Hubert Blank †, Serdar C. Karabulut
Gegenstand der Einrede des nicht erfüllten Vertrags können lediglich Hauptleistungspflichten sein, die in einem synallagmatischen Gegenseitigkeitesverhältnis zueinander stehen. Daher kann die Einrede nur dann erhoben werden, wenn der Vertragspartner die Bewirkung der eigenen Hauptleistung verweigert, weil die ihm selbst geschuldete Hauptleistung noch nicht bewirkt wurde.
Bei einem Mietvertrag stehen sich typischerweise die Hauptleistungspflicht des Mieters zur Entrichtung der Miete und die Hauptleistungspflichten des Vermieters zur Gewährung des Gebrauchs der Mietsache sowie ihre Instandsetzung und -haltung gegenüber.
Zurückbehaltungsrecht bei fehlender Gebrauchsüberlassung?

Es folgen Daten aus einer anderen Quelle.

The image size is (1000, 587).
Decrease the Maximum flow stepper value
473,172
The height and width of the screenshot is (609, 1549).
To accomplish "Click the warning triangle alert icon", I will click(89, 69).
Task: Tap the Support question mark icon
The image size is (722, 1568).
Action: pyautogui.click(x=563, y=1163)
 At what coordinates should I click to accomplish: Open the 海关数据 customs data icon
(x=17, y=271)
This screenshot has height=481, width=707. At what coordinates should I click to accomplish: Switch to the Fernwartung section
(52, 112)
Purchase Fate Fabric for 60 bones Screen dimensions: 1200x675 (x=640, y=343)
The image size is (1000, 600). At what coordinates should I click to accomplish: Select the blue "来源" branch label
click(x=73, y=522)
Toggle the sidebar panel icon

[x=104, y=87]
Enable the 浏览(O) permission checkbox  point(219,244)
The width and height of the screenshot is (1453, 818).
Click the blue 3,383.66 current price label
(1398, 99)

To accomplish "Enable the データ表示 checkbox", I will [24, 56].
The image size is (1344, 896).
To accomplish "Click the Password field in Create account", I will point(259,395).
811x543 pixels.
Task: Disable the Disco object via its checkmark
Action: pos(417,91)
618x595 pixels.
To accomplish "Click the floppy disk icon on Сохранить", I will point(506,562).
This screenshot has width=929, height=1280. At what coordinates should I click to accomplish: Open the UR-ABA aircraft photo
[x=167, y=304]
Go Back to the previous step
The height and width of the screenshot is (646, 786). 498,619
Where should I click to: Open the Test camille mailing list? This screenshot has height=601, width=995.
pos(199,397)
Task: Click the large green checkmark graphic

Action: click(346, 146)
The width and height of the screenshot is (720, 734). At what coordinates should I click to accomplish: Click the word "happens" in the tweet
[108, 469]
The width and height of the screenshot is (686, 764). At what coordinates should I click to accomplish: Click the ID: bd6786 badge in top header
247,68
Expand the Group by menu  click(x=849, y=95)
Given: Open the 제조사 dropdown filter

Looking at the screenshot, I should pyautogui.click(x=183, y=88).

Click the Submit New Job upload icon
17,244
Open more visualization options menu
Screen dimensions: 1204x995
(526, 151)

Allerdings sind aufgrund des Charakters des Mietvertrags als Dauerschuldverhältnis die Grundsätze der Einrede des nicht erfüllten Vertrags im Falle eines Mietvertrags nur eingeschränkt anwendbar:
So ist etwa die Gebrauchsgewährungspflicht des Vermieters ein sog. absolutes Fixgeschäft. Dies hat zur Folge, dass für die Mietzeit, in der entgegen der vertraglichen Vereinbarung dem Mieter der Gebrauch der Mietsache nicht gewährt wurde, nach § 275 Abs. 1 BGB die Gebrauchsgewährung durch Zeitablauf nachträglich unmöglich geworden ist, sodass der Mieter aufgrund der Unmöglichkeit von der Mietzahlungspflicht nach § 326 Abs. 1 Hs. 1 BGB ohnehin befreit ist und es von vornherein für die Einrede des nicht erfüllten Vertrags keinen Raum gibt.
Ansprüche des Mieters
Über den einfachen Gebrauchsgewährungsanspruch hinaus hat der Mieter zudem einen Anspruch darauf, dass die überlassene Mietsache einen Zustand aufweist, der ihren vertragsgemäßen Gebrauch zulässt. Dieser Zustand der Mietsache muss bereits zum Zeitpunkt der Übergabe vorliegen und während des Bestehens des Mietverhältnisses aufrechterhalten werden. Ist dieser Zustand dagegen nicht oder nicht mehr gegeben, sodass ein Mangel vorliegt, wird die Miete bereits kraft der gesetzlichen Regelung des § 536 Abs. 1 Satz 2 BGB gemindert. Der Mieter hat daher nur noch eine geminderte Miete zu entrichten.
Zurückbehaltungsrecht und Mietminderung
Neben der Mietminderung hat der Mieter in Bezug auf den nicht geminderten Teil der Miete zudem das Recht zur Zurückbehaltung. Denn während die Minderung mit Blick auf das Äquivalenzprinzip dazu dient, die Gleichwertigkeit der beiderseitigen Leistungen sicherzustellen, bezweckt die Einrede des nicht erfüllten Vertrags als Zurückbehaltungsrecht insbesondere den Schuldner zur Leistungserbringung anzuhalten (Druckfunktion). Die Geltendmachung der Einrede gibt dem Mieter insoweit die Möglichkeit, durch Zurückbehaltung der fälligen Miete Druck auf den Vermieter auszuüben, um ihn zur Beseitigung des Mangels zu veranlassen.
Ansprüche des Vermieters
Aus § 535 Abs. 2 BGB folgt, dass der Vermieter einen Anspruch gegen den Mieter auf Entrichtung der vereinbarten Miete hat. Die bei der Raummiete übliche Praxis entgegen § 535 Abs. 1 Satz 3 BGB zu vereinbaren, dass der Mieter die Betriebskosten der gemieteten Räume trage, begründet eine weitere Hauptleistungspflicht des Mieters. Kommt der Mieter daher mit der Erfüllung seiner Hauptleistungspflicht zur Entrichtung der Miete oder einer etwaigen Zahlung der Betriebskosten in Schuldnerverzug, so kann der Vermieter vor diesem Hintergrund die Einrede des nicht erfüllten Vertrags erheben und damit die Beseitigung von Mängeln verweigern.